If you're looking for an answer this Mother's day on why God reclaimed your child, I don't know. I only know that thousands of mothers out there today desperately need an answer as to why they were permitted to go through the elation of carrying a child and then lose it to miscarriage, accident, violence, disease or drugs. 

Motherhood isn't just a series of contractions, it's a state of mind. From the moment we know life is inside us, we feel a responsibility to protect and defend that human being. It's a promise we can't keep. We beat ourselves to death over that pledge. "If I hadn't worked through the eighth month." "If I had taken him to the doctor when he had a fever." "If I hadn't let him use the car that night." "If I hadn't been so naive. I'd have noticed he was on drugs." 

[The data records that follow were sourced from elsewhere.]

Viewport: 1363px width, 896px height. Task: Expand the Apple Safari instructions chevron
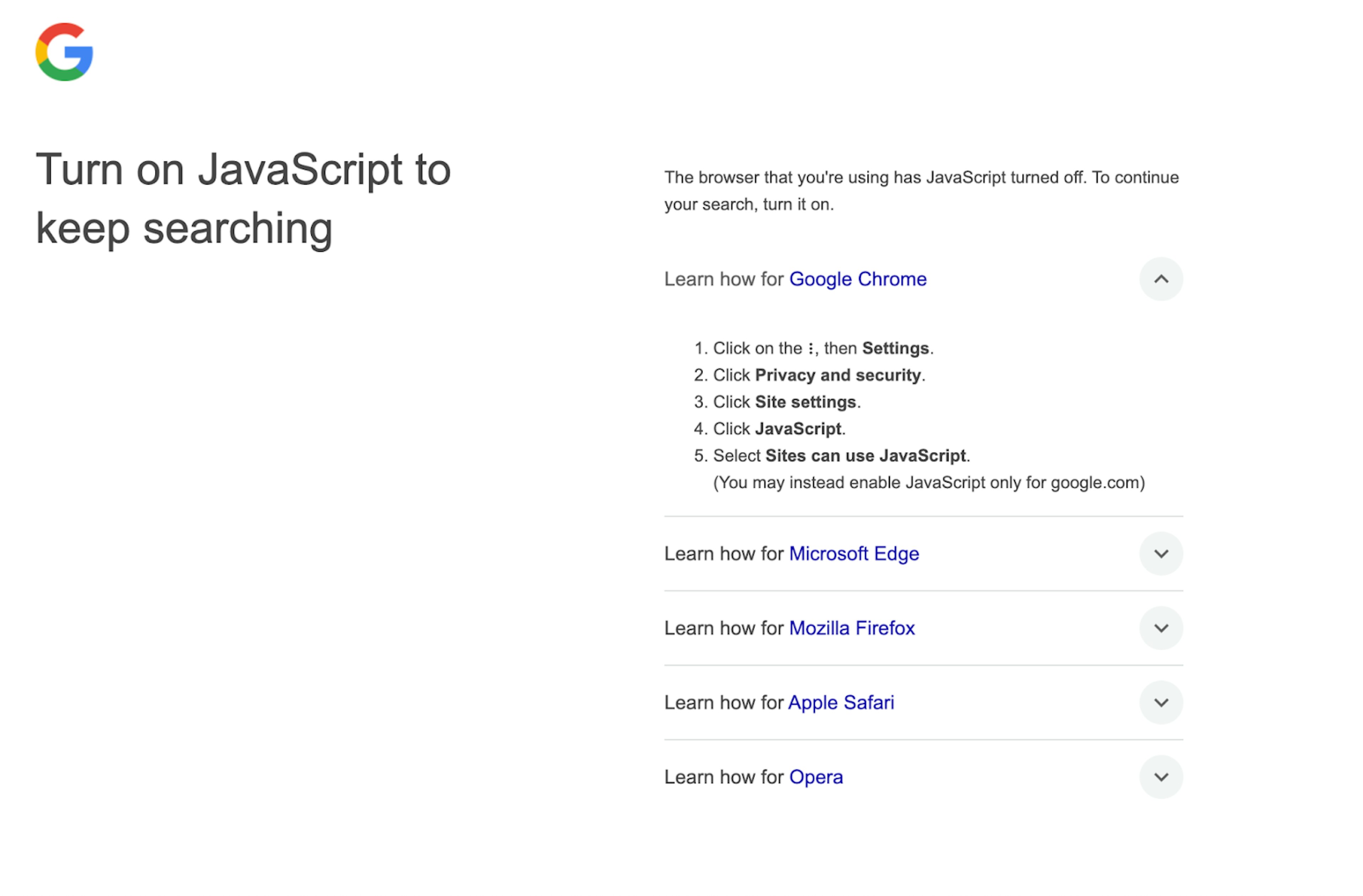(x=1161, y=703)
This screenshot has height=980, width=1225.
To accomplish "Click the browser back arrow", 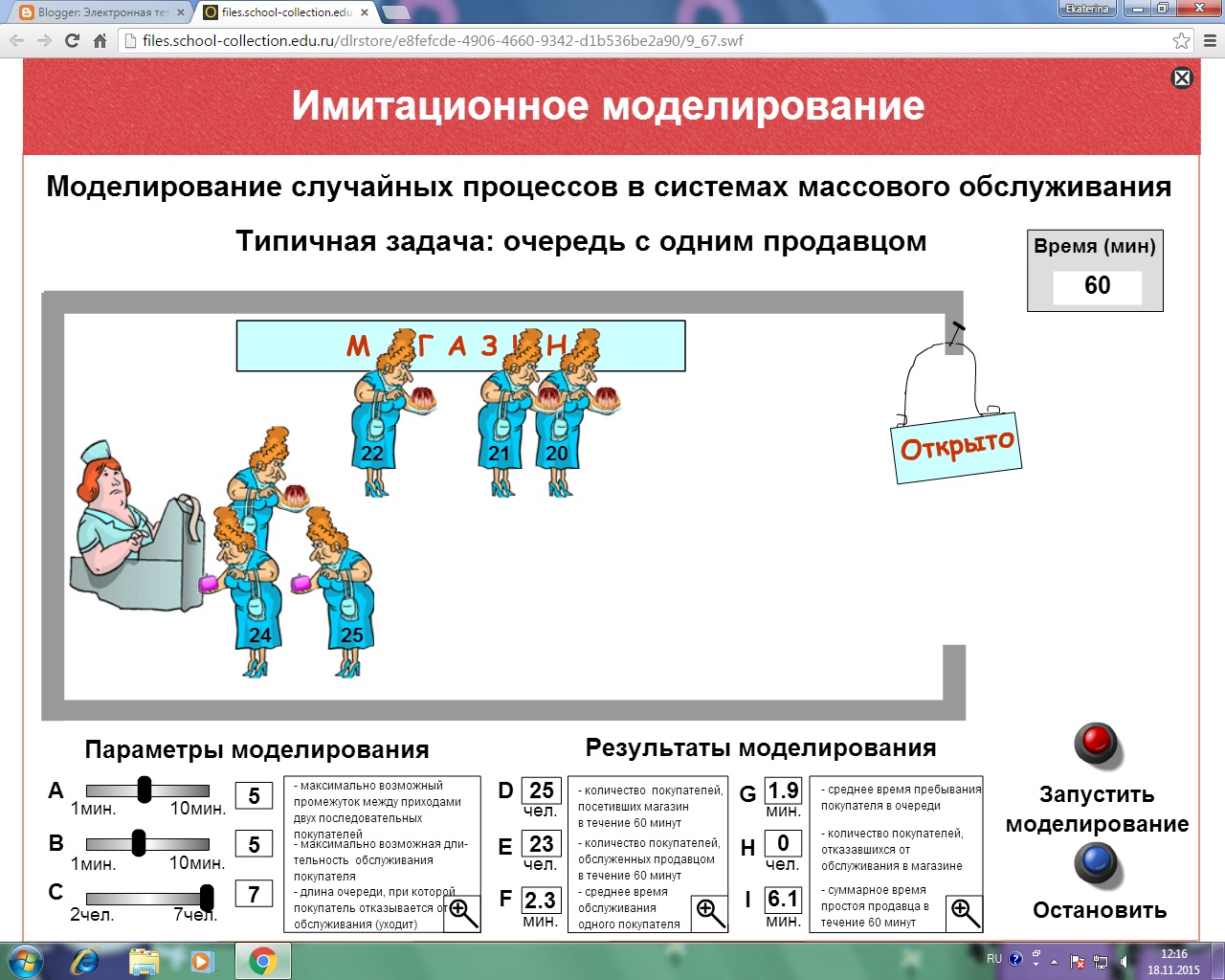I will coord(16,40).
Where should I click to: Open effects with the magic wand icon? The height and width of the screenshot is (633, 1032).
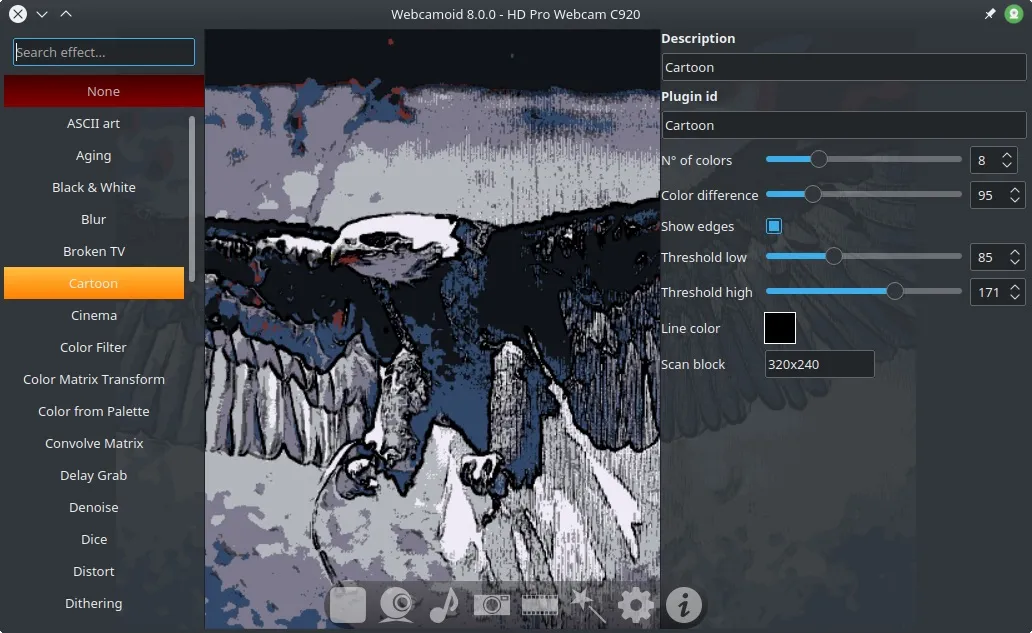coord(587,605)
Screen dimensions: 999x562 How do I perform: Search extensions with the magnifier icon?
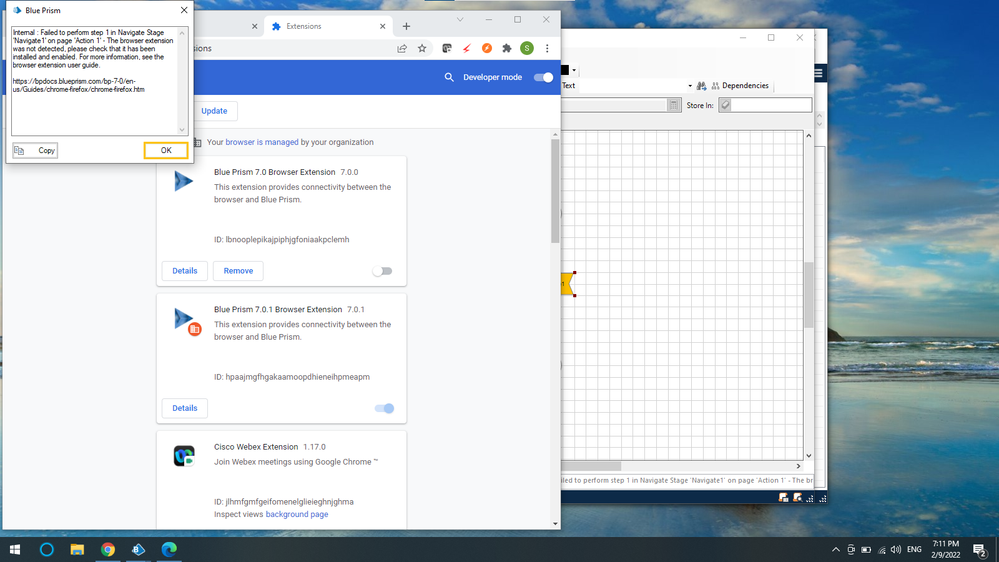coord(449,77)
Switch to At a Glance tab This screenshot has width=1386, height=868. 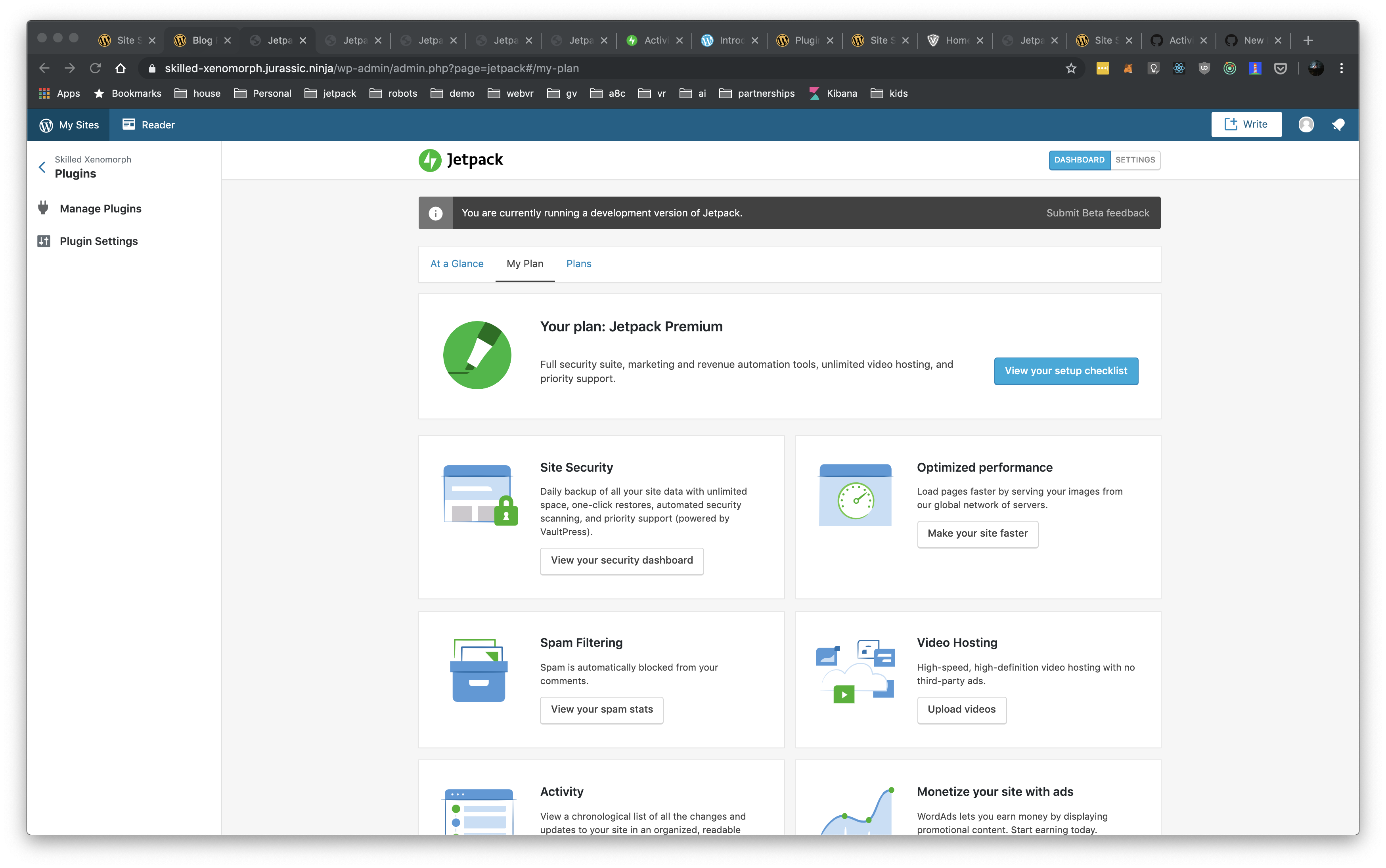pyautogui.click(x=456, y=264)
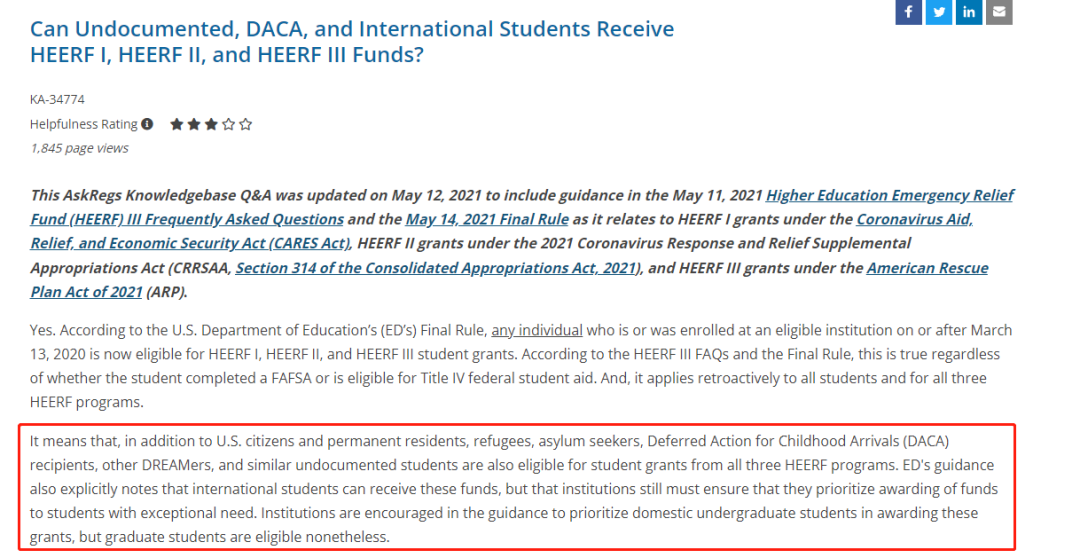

The longer I live, the more convinced I become that surviving changes us. After the bitterness, the anger, the guilt, and the despair are tempered by time, we look at life differently.

While I was writing my book, I want to Grow Hair, I Want to Grow Up, I Want to Go to Boise, I talked with mothers who had lost a child to cancer. Every single one said death gave their lives new meaning and purpose. And who do you think prepared them for the rough, lonely road they had to travel? Their dying child. They pointed their mothers toward the future and told them to keep going. The children had already accepted what their mothers were fighting to reflect.

The children in the bombed-out nursery in Oklahoma City have touched more lives than they will ever know. Workers who had probably given their kids a mechanical pat on the head without thinking that morning are making calls home during the day to their children to say, "I love you."

This may seem like a strange Mother's Day column on a day when joy and life abound for the millions of mothers throughout the country. But it's also a day of appreciation and respect. I can think of no mothers who deserve it more than those who had to give a child back.

In the face of adversity, we are not permitted to ask, "why me?" You can ask, but you won't get an answer. Maybe you are the instrument who is left behind to perpetuate the life that was lost and appreciate the time you had with it. 

The late Gilda Radner summed it up well: "I wanted a perfect ending. Now I've learned the hard way that some poems don't rhyme and some stories don't have a clear beginning, middle, and end. Life is about not knowing, having to change, taking the moment and making the best of it, without knowing what is going to happen next. Delicious ambiguity."